**DATA TO EXAMINE**
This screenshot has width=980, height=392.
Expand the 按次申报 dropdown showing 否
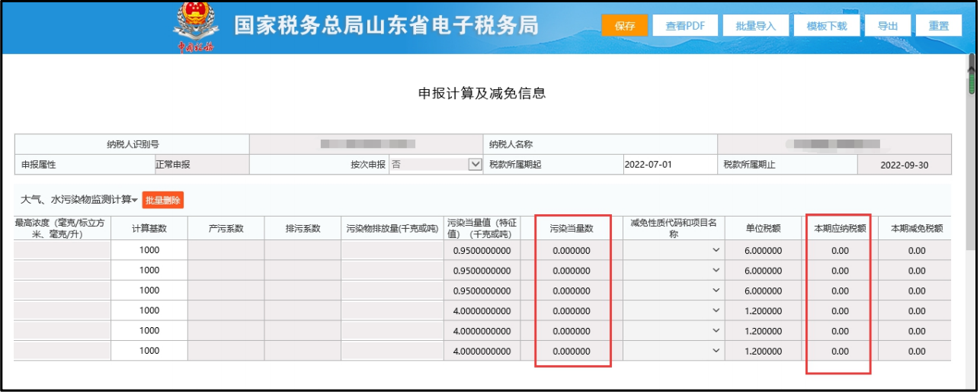coord(475,164)
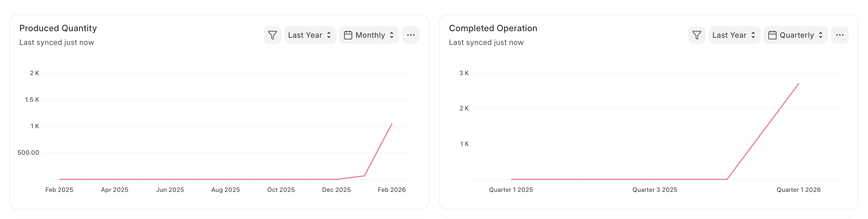Expand Last Year dropdown in Completed Operation
Screen dimensions: 868x219
[x=734, y=35]
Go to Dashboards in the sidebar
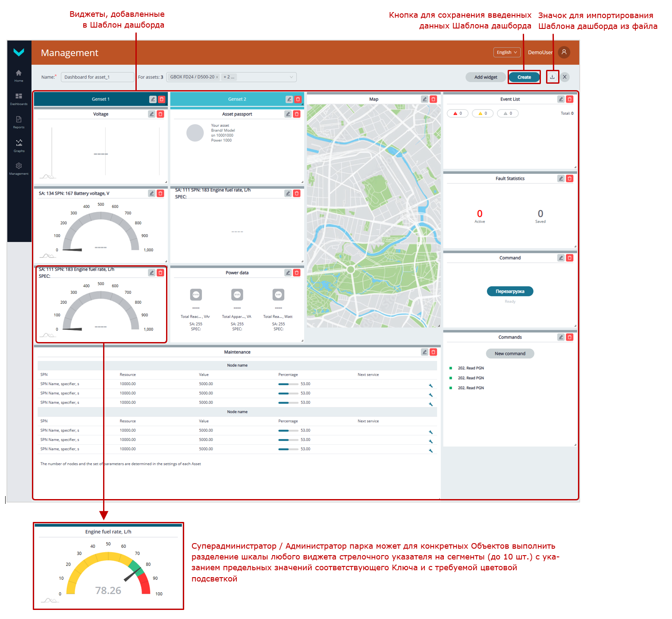The image size is (672, 619). point(19,99)
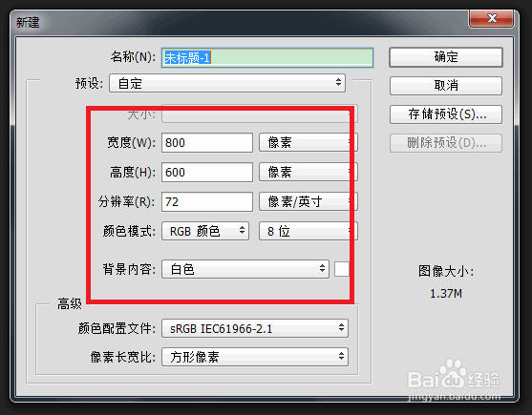This screenshot has width=532, height=415.
Task: Click the 宽度 input field with 800
Action: click(x=207, y=142)
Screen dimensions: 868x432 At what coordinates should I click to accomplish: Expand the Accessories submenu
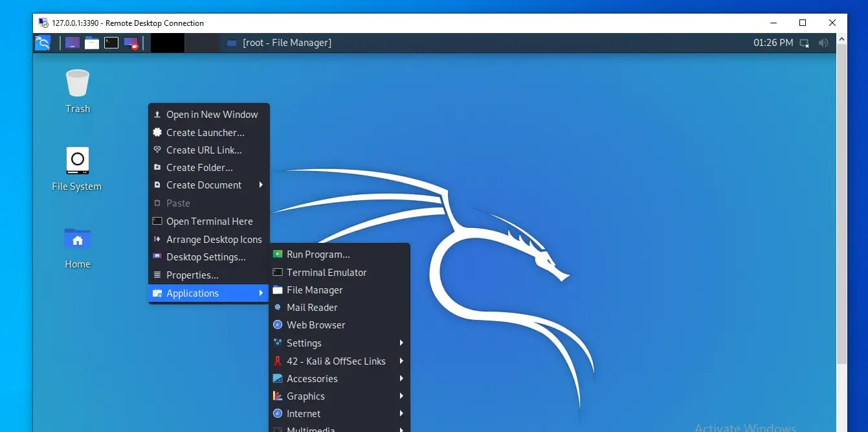click(311, 378)
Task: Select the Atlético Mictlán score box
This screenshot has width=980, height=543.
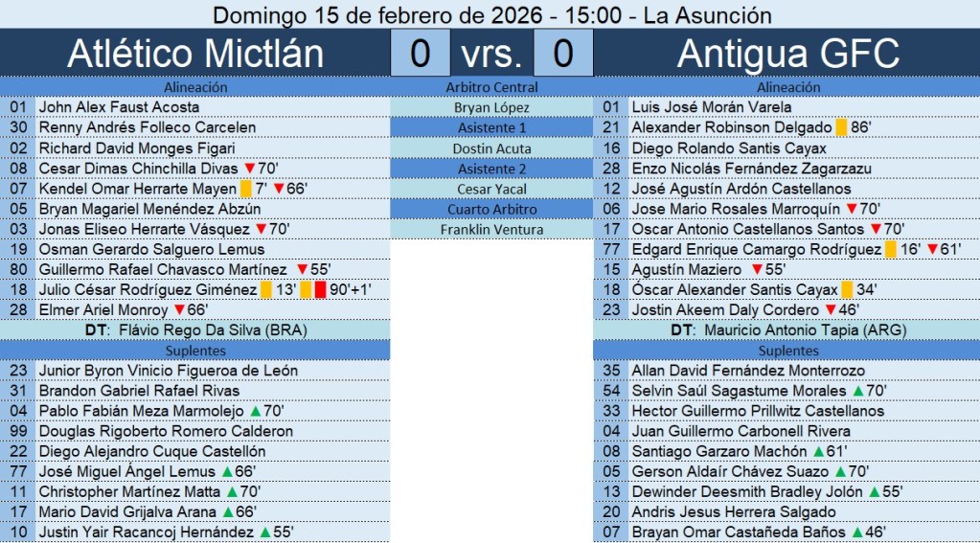Action: pos(420,54)
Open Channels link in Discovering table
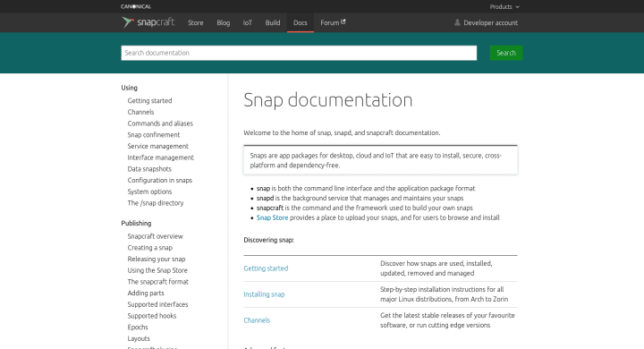The width and height of the screenshot is (644, 349). click(x=257, y=320)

**ACTIVITY**
Output only the lines running from the line with "This screenshot has width=980, height=543." through the last line of the entries above, inclusive, with pictures excluded.

**TASK RESULT**
This screenshot has width=980, height=543.
Action: pos(420,54)
Open Channels link in Discovering table
The width and height of the screenshot is (644, 349). click(x=257, y=320)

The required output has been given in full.